Dia tidak mau berbohong, kalau tidak katakan tidak, kalau iya dia katakan iya.
Dicontohkannya saat membawa atlet ke Riau pada Pornas VIII di Riau 2018 lalu.
Ada atlet yang badannya panas dan muntah-muntah. Sudah direfleksi tapi masih saja sakit.
Lalu ia teringat pasti anak ini punya keinginan tapi tidak bisa mengutarakan.
"Saya panggil kakaknya yang gede, ajak masuk dia ke mall. Biar dia pilih mau tunjuk apa, ini duitnya. Sembuh spontan ketika dia memilih barang ia pengen. Kalau orang tidak tahu, pasti tidak tahu juga cara memperlakukan mereka," terang Ningsih.

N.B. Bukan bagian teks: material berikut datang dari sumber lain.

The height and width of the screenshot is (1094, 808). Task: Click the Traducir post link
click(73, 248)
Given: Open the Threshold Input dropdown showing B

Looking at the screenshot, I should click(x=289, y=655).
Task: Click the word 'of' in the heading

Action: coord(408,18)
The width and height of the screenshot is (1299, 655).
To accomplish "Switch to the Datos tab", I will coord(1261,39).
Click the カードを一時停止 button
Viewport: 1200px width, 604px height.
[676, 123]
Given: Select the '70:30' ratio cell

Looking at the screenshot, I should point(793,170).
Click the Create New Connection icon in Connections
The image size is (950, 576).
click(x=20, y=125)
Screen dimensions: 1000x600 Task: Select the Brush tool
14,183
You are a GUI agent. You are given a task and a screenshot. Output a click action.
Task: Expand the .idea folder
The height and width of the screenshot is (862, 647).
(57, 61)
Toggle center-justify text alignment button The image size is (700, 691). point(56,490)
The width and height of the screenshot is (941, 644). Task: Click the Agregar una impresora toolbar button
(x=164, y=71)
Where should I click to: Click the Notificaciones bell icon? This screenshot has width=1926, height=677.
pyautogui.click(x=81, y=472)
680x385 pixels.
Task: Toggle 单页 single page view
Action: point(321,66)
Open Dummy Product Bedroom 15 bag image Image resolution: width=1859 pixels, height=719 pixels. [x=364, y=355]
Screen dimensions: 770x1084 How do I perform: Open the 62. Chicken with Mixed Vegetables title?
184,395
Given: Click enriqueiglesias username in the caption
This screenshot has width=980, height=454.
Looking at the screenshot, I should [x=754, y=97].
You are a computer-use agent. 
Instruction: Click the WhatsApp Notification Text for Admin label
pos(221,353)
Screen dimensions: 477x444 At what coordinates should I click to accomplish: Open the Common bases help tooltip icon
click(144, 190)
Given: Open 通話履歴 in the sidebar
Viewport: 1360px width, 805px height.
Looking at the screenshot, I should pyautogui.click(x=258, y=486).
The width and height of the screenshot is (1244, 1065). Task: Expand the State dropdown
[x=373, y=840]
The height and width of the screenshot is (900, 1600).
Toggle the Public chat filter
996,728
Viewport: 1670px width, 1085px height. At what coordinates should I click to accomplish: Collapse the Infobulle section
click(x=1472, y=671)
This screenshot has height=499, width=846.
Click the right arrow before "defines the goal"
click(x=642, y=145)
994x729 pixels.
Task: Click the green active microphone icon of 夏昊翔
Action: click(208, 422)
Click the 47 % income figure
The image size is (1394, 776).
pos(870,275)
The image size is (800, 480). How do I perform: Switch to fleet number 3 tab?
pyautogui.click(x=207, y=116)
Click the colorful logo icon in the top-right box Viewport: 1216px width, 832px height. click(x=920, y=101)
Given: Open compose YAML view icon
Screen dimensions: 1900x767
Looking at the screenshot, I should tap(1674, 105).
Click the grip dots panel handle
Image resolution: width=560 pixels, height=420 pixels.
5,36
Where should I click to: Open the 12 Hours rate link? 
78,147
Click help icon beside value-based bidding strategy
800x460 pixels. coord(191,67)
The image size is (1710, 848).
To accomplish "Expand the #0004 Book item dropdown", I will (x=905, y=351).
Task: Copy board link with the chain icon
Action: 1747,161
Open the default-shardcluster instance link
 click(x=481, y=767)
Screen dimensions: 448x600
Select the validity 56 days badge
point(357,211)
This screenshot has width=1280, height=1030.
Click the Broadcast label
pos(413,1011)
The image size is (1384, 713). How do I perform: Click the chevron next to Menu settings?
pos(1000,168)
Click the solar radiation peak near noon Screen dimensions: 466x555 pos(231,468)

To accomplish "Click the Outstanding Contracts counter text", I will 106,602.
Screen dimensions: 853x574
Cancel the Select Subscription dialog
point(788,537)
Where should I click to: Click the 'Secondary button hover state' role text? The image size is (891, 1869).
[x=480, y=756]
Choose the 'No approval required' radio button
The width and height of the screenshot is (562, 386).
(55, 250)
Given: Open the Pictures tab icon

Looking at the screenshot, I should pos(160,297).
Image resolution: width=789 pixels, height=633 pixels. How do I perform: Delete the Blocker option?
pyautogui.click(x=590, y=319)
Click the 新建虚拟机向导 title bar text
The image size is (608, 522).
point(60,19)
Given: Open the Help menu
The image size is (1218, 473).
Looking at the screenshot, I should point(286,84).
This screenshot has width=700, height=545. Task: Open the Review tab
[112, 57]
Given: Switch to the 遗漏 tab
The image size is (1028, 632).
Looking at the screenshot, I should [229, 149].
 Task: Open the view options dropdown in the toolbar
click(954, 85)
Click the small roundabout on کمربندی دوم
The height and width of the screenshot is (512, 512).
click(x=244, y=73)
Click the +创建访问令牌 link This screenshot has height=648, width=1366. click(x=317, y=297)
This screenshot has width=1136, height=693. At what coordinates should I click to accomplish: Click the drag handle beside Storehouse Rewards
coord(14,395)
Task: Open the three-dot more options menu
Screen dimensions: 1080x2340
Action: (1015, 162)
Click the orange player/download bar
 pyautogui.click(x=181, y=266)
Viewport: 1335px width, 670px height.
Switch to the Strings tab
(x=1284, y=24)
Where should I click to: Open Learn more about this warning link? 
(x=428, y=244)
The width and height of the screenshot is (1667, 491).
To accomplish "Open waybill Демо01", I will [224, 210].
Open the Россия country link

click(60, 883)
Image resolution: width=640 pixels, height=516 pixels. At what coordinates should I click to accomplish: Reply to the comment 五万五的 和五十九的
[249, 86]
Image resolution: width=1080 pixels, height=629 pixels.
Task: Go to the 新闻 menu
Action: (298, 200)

Begitu banyak pengalaman yang ia dapatkan dari mendidik anak-anak tunagrahita.
Pelajaran memahami anak tunagrahita didapatkannya secara otodidak sesuai dengan pengalaman yang ia alami saat zaman penjajahan.
Diceritakannya tahun 1948 dirinya ikut memperebutkan kemerdekaan.
Saat itu dirinya sebagai tentara pelajar.
Ia mengklaim bahwa dirinya tergabung di tentara Jenderal Sudirman.
Pada tahun 1970 dirinya pensiun dari Jasdam Kodam 7 Diponegoro
"Saat itu banyak anak-anak terlantar. Jadi kita kumpulkan, kita perbaiki mental mereka dan banyak juga yang sudah menjadi pahlawan. Tugas saya memang Palang Merah Indonesia tapi mencakup semuanya," jelasnya yang pada saat itu berusia 15 tahun.
Tak hanya itu, sambung Ningsih anak tunagrahita khususnya muslim juga mengerti salat dan berwudhu meksipun tak sesempurna anak normal.
"Makanya jangan dibully, dia punya perasaan, dia juga bisa nangis," beber ibu 10 anak.
Ningsih meminta kepada orang sekitar agar menganggap anak-anak spesial tersebut adalah anak-anak yang sama dengan anak normal.
"Saya hanya ingin anak-anak kebutuhan khusus ini disamaratakan dalam segi apapun," uajrnya.